Reading Order by Entry Point

New to epic fantasy: Assassin’s Apprentice → The Blade Itself → The Way of Kings.

Best completed series: The First Law Trilogy (3 books) → The Farseer Trilogy (3 books) — both are complete and satisfying.

For prose quality: The Name of the Wind → The Lies of Locke Lamora → The Blade Itself.

Frequently Asked Questions

What is the best epic fantasy series?

The Lord of the Rings by Tolkien is the foundational and most celebrated epic fantasy series — the one that established the genre's conventions. For modern epic fantasy, Brandon Sanderson's Stormlight Archive (beginning with The Way of Kings) is the most acclaimed ongoing series — massive in scope, with one of fantasy's most elaborate magic systems. Joe Abercrombie's First Law trilogy (beginning with The Blade Itself) is the best grimdark fantasy — a deliberate subversion of genre conventions that asks what heroism actually looks like. The Name of the Wind by Patrick Rothfuss is the best prose in the genre.

What is grimdark fantasy?

Grimdark is a subgenre of epic fantasy that deliberately subverts the moral clarity of traditional high fantasy — in which heroes are heroic, villains are evil, and good eventually prevails. Grimdark fantasy presents morally ambiguous characters, realistic violence, political complexity, and often bleaker outcomes. Joe Abercrombie is the genre's defining author; his First Law trilogy follows characters who are all compromised in different ways, whose 'heroism' has costs and consequences, and whose world does not reward goodness with simple outcomes. George R.R. Martin's A Song of Ice and Fire is the most widely known grimdark series.

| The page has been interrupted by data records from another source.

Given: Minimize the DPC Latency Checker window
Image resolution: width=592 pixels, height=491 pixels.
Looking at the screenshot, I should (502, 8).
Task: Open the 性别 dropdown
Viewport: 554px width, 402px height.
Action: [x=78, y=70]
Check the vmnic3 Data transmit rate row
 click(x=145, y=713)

What is the Stormlight Archive?

The Stormlight Archive is an epic fantasy series by Brandon Sanderson — planned for ten books, with five published as of 2025. Set on the world of Roshar, which is battered by regular supernatural storms, the series follows multiple characters across a world with elaborate magic systems (Stormlight, Shards, Surgebinding). The Way of Kings, the first book, is over 1,000 pages, and the series is notable for its worldbuilding ambition, its magic system's internal consistency, and its character development across multiple volumes.

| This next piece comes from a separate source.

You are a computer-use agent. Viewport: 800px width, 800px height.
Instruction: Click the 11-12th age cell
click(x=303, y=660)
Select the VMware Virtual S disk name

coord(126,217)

What is The Name of the Wind about?

The Name of the Wind by Patrick Rothfuss (2007) is the first book in the Kingkiller Chronicle — the story of Kvothe, narrated in retrospect by the man himself (now living as an innkeeper under a false name) to a chronicler who has tracked him down. The story is Kvothe's own account of his education at the University, his years as a traveling player's child, and his pursuit of the Chandrian, who killed his family. Rothfuss's prose is unusually literary for the genre, and the nested narrative structure (Kvothe telling his own story) creates an elegance that distinguishes the series from most epic fantasy.